Que a tecnologia possui muitos benefícios, isso todo mundo sabe, não conseguimos imaginar nossas vidas sem um aparelho celular. Apesar disso, o uso excessivo pode trazer diversos problemas para a coluna cervical, como é o caso da síndrome do pescoço de texto, "Text Neck".
Segundo dados do Instituto Brasileiro de Geografia e Estatística (IBGE) e da Agência Nacional de Telecomunicações (Anatel), no final de 2019 o Brasil possuía cerca de 226,7 milhões de aparelhos celulares – em uma população estimada de 202,7 milhões de habitantes. Além dos smartphones terem ultrapassado em número os habitantes do país, eles também fizeram com que esse tipo de lesão específica emergisse.
O que é Text Neck?
Text Neck (Pescoço de Texto) é o termo usado para lesões por esforço repetitivo nos tecidos moles e articulações no pescoço ou na coluna cervical.

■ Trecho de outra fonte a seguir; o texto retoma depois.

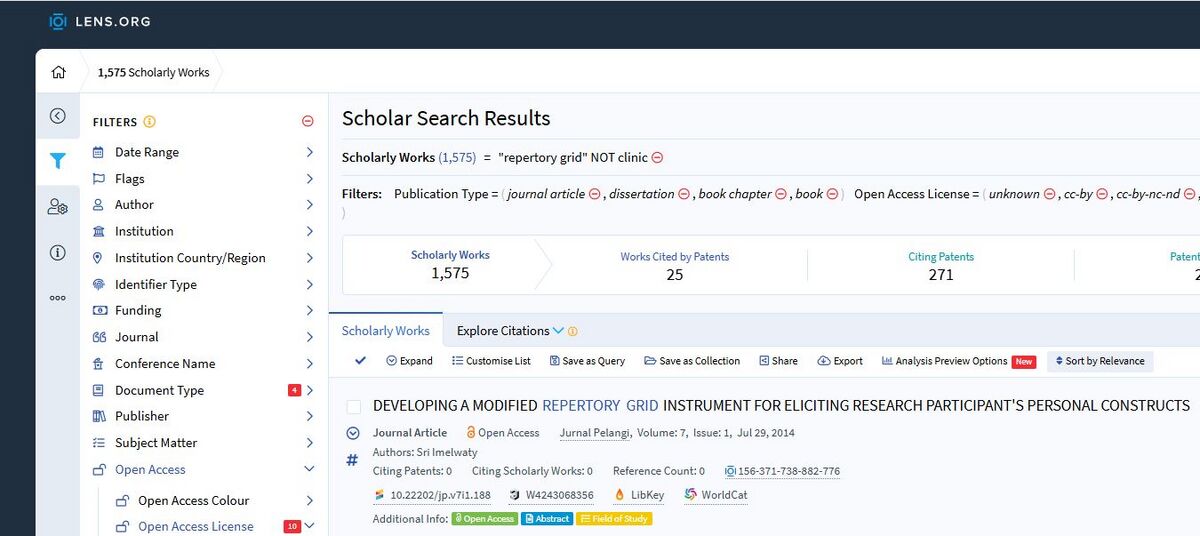The image size is (1200, 536).
Task: Open the filter funnel icon panel
Action: (58, 160)
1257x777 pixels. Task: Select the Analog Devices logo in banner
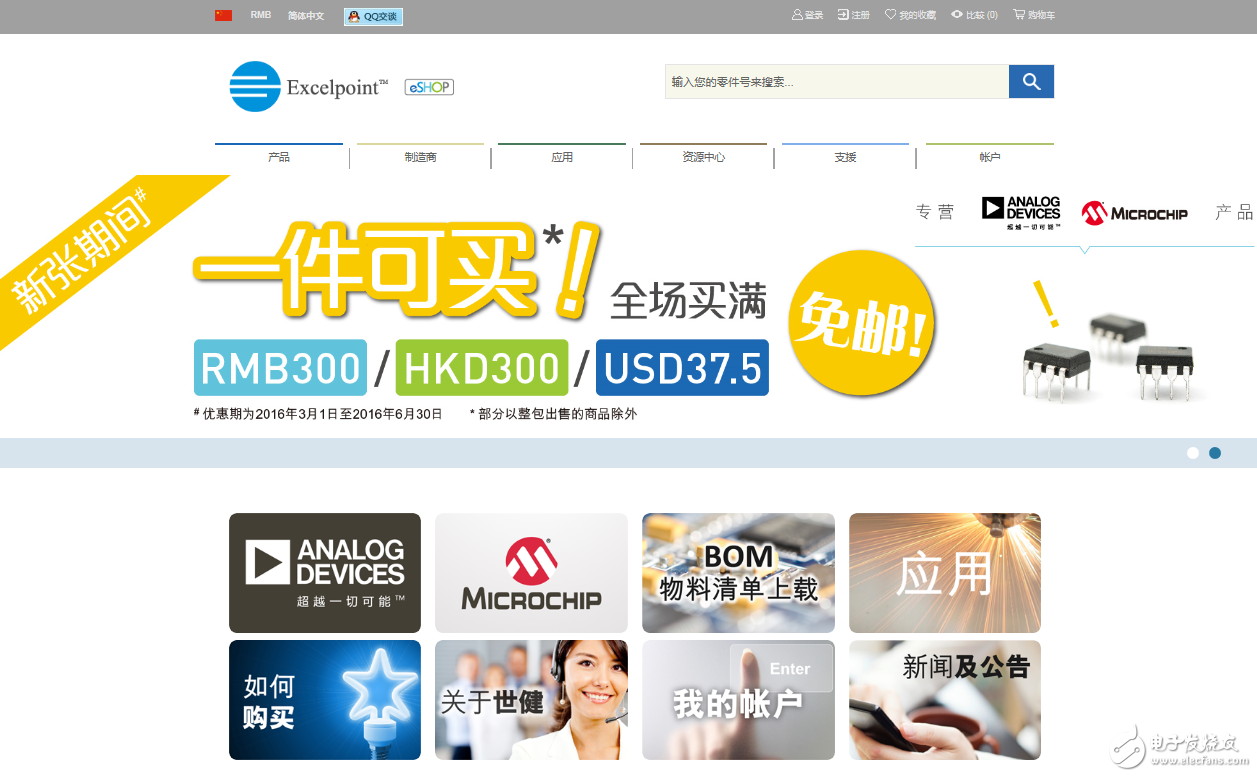tap(1020, 212)
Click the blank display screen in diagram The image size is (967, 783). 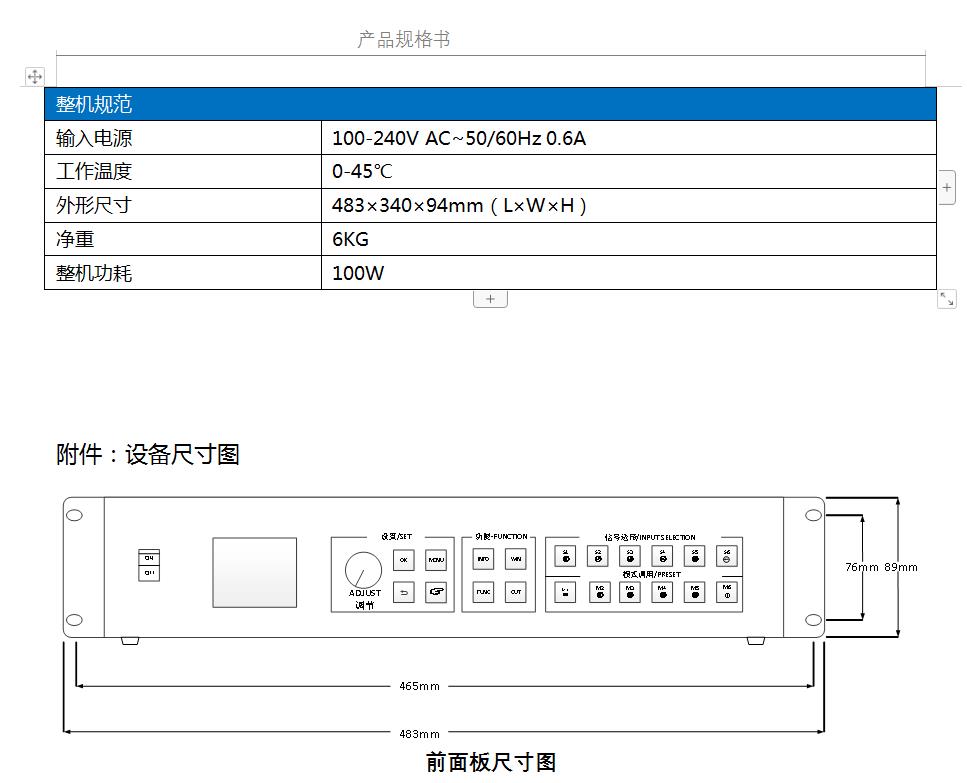coord(254,572)
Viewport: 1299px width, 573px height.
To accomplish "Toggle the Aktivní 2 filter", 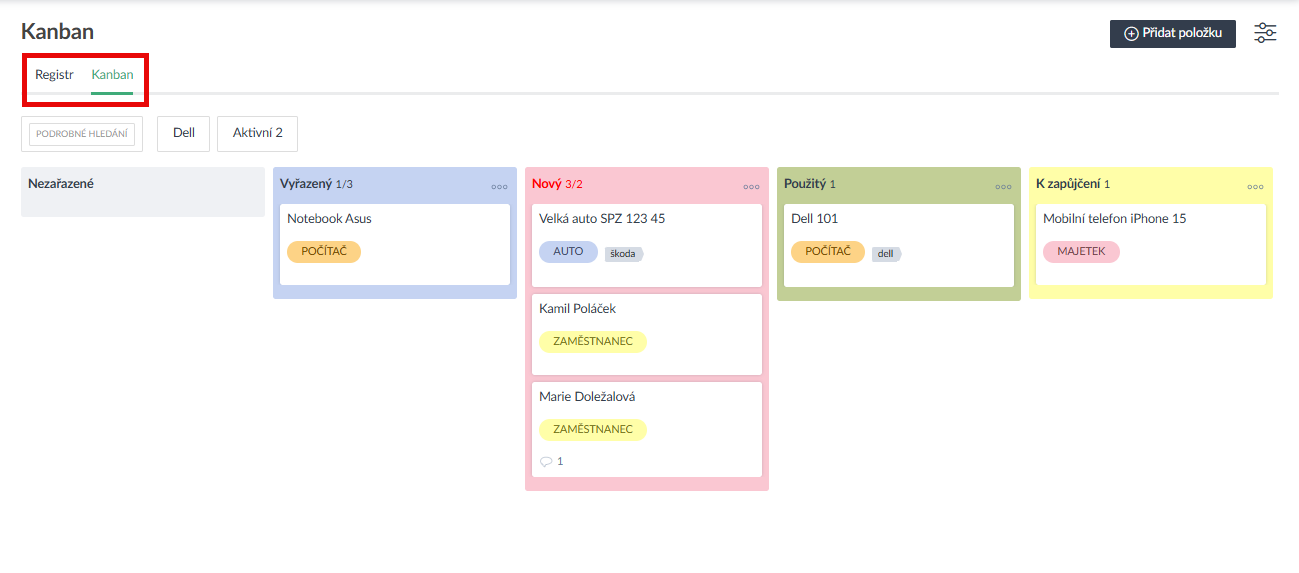I will 257,133.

Acredita-se que essa lesão seja causada por má postura associada a muitas mensagens de texto e uso excessivo de dispositivos portáteis.
Pense em ficar debruçado sobre seu smartphone ou tablet por horas, inclinando a cabeça para a frente para mudar a curvatura natural da coluna.

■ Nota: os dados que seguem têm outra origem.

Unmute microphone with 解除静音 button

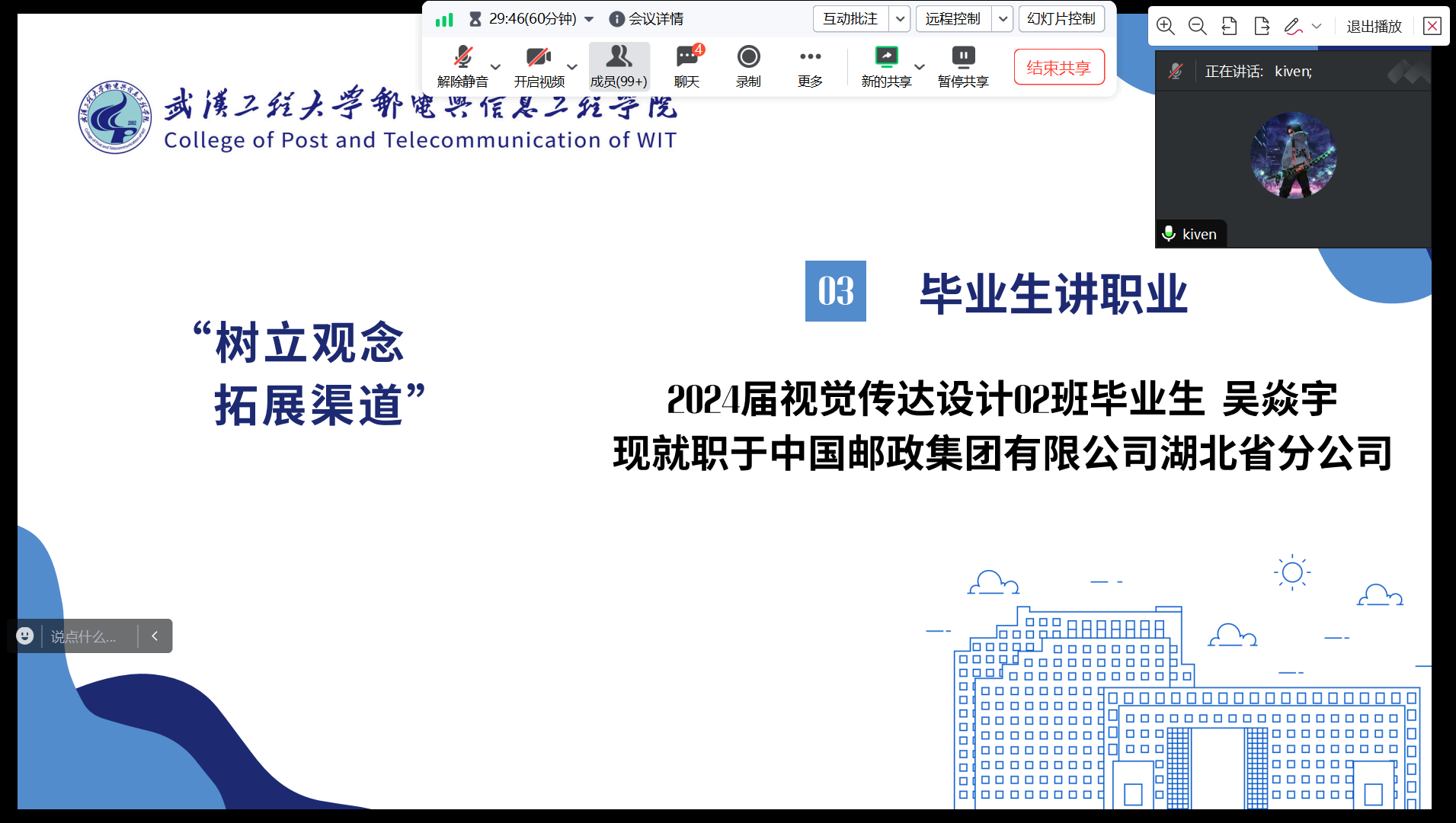[x=462, y=66]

Potencialmente levando a danos a longo prazo, o pescoço de texto agrava a dor muscular nas costas ou na lateral do pescoço, ombros e, às vezes, na parte inferior das costas.
O pescoço de texto também está aumentando, afetando até mesmo adolescentes e crianças pequenas.
O que a causa a doença?
Simplificando, a cabeça humana é pesada, pesa a média de 5 quilos. Em uma posição neutra em cima do pescoço, esse peso é sustentado pelos músculos, tendões e ligamentos ao redor.

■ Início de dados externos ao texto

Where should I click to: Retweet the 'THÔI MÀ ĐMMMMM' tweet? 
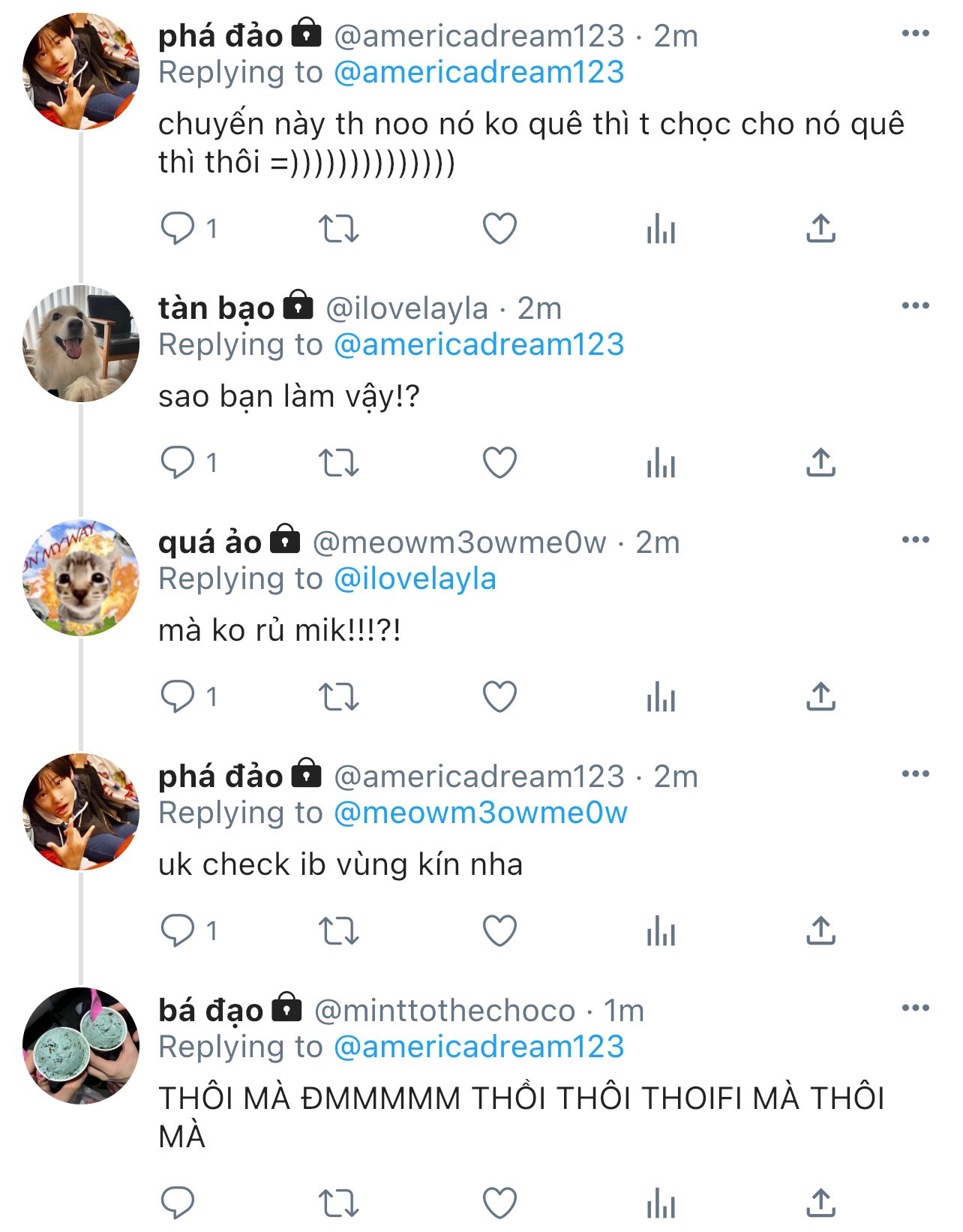[x=339, y=1203]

Flexionar a cabeça para frente e para baixo em direção ao celular pode aumentar o peso em até 6 vezes.
Uma estimativa aponta que enquanto a coluna cervical é mantida a 15° de flexão, ela oferece um peso relativo da cabeça de 13 quilos. Já 30° de flexão se torna um peso de 20 quilos, 45° é o equivalente a 25 quilos e uma inclinação de 60° pode chegar a pesar até 30 quilos.
Continue assim por um período prolongado – digamos, uma reunião virtual, webinar ou maratona de mensagens de texto – e as estruturas do pescoço lutam contra a pressão.
Quais são os sintomas do pescoço de texto?
O Text Neck Syndrome pode causar resultados como quadros de cervicalgia agudos ou crônicos. A dor na região do pescoço, além de ter aumentado em prevalência na última década, também tem atingido cada vez mais indivíduos jovens.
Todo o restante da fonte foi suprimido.